I loved this novel. The prose can be a little leaden at times, but the truths it probes are universal and sobering, and it features my favourite ingredient (and possibly the defining theme of my life): the clash of civilizations.

A spellbinding tale of sexuality, superstition and the clash of cultures in a hostile, pitiless, yet abundant land; on its surface, this is a tale of two cultures with equally compelling (and mutually excluding) belief systems trying to find a common ground between them, and failing, with their interactions mediated against a backdrop of war, conquest, colonialism, trade and greed; two equally strong and seemingly valid belief systems (to their adherents), each advanced in its own ways, misunderstanding and misinterpreting each other, but never quite understanding each other.

But at its heart, this book is about the struggle of a thoughtful, emotionally intelligent mind struggling to overcome the brainwashing of the exclusionary, imperialist culture it was born into.

Other notes and scattered thoughts, in no particular order:

- Basically explores the idea that civilizational complexity - and therefore morality (and its degree of organization) - is tied to the local climate, geography and availability of resources. Complex Western culture only took root here because of technological advances imported from Europe. Local cultures which evolved here in a harsh yet abundant landscape never developed beyond a certain level of complexity. Taking together Darwin and Jared Diamond, ultimately the land chooses the culture and civilizational complexity which is most sustainable upon it. Laforgue's Christianity is a civilisational overhang, excess baggage, that the land here does not need him to support. It is a product of an overcrowded, resource-limited Europe which developed a complex and nuanced civilisation to help people avoid war and violence, by providing them with outlets through which to carefully express themselves or channel their excess energies.
- Father Laforgue has a death wish. All the religious Catholic priests featured in the novel have a death wish. (I guess one would need to have one – and/or be a fanatic – in order to sign up to go eke an existence on the harsh frontier of 16th century Canada.) And the irreligious ones do too – but for a death involving wild abandon and risky pleasure-seeking; a death from too much devotion to the flesh, as it were, rather than the spirit.
- The descriptions of the "Algonkin" "Savages" remind me of some of the "lower class" Canadians living our cities today. Either these are working-class or poorer natives depicted in the novel, or they had a flatter and class-less society, or our underclasses are indigenizing to become more like theirs once was – ie. less structured, flatter, less constrained by formal Christian morality, more sensual and hedonistic, closer and more attuned to the natural world and interdependent with animals (their dogs live with them like humans).
- The Algonkins are shown living more nature-centric lives, more attuned to nature and their surrounding geography, even communing with it for advice, believing in demons and dreams and divination, and practicing a sexually and sensually free, unconstrained morality that sharply contrasts with the ascetic, sexually-repressed and hierarchical morality and social mores of the French Catholics.
- The descriptions the Algonkin use to describe places of reference ("the winter hunting place", "the middle place") reminds me of an article I once read about the work being done to discover how Anglo-Saxons navigated their local geography without creating maps. They must have had names for places but related to them in different, less objective and more subjective ways, perhaps using references that had personal meaning to each person or community doing the navigating, which meant that the world opened up uniquely to each person, according to the references cast by his/her mind, and therefore each person inhabited his/her own unique and personalized world.
# # #
**YOUR INSTRUCTIONS:** Extend the review of the novel about Father Laforgue and the Algonkins from the end of its final note.

**SOURCE DATA:**
# # #
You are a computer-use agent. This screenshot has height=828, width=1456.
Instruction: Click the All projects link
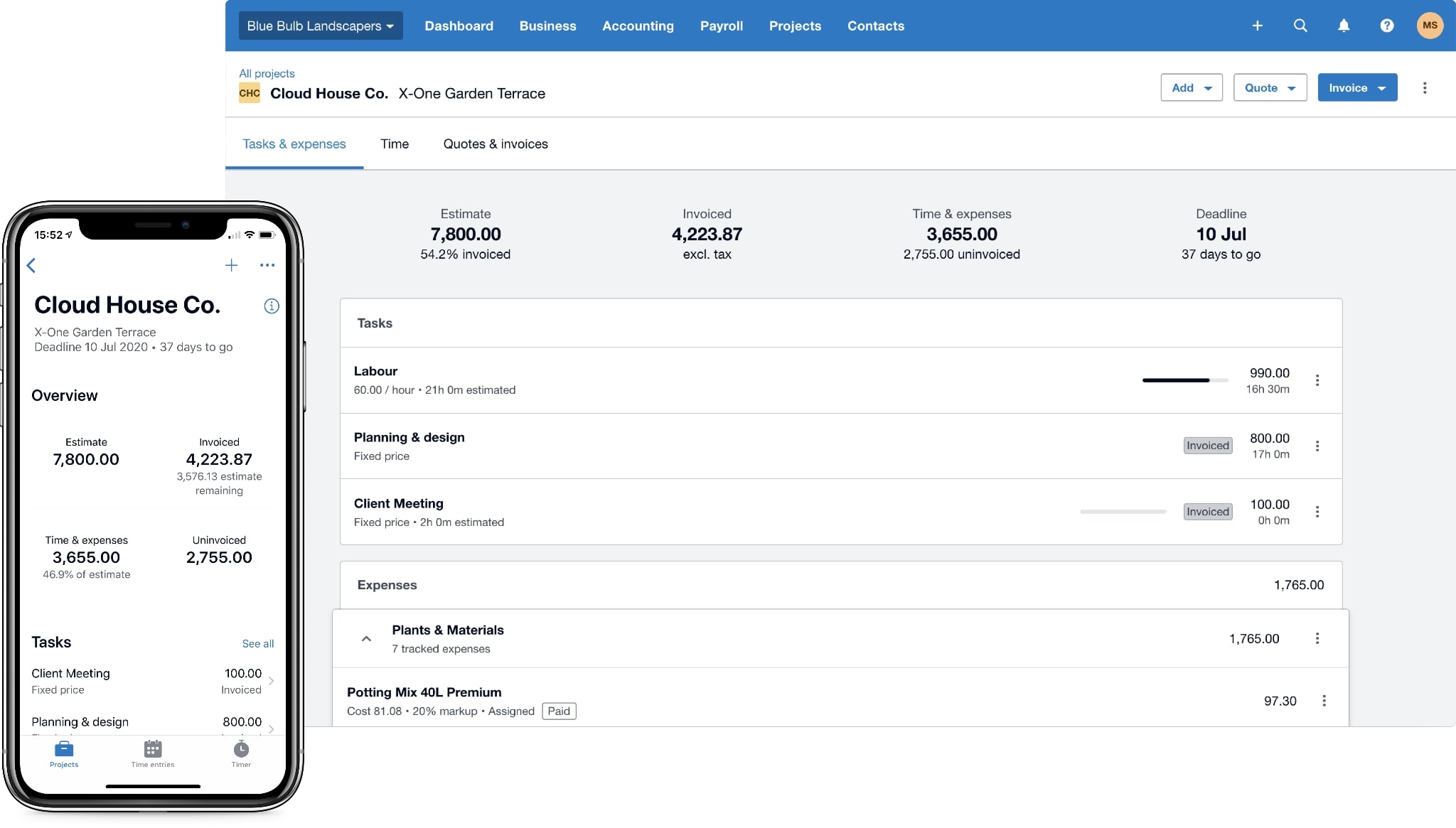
# # #
**RESULT OF THE TASK:**
- Even if both sides' religions are false and arbitrary, believing in their superstitions grants them different strengths, especially resilience in suffering.
- When you contrast the sexually freewheeling Algonkin "Savages" with the sexually uptight/repressed French Catholics, you begin to realize that the descendents of European settlers in Canada are beginning to indigenize and take the place of the people they once erased to make way for their own civilization. Something about the lush abundance of this landscape has seduced them, made them abandon their old ways and embrace a new lifestyle centred around openness. These are the Canadian and American liberals. Then there are those trying to preserve elements or the spirit of the old colonial ways. These are your conservatives.
- And yes, a portrait of an Indigenous culture both "savage" and enlightened, bloody and heroic in equal measure. These things would not be strange to the ancient Greeks. They knew that heroism and barbarism went together.
- The Savages are portrayed as scatalogical and untrustworthy. How much of this is authentic (rooted in history) vs colonial propaganda?
- The land absorbs all excess energies and only leaves that much that is enough to support the level of civilization that is sustainable upon it.
- The politics of religion between the Savage sorceror Mestigoit and Father Laforgue: even though Mestigoit is corrupt, creepy and conniving, Laforgue is no hero. He seeks to erase the very culture that shelters him.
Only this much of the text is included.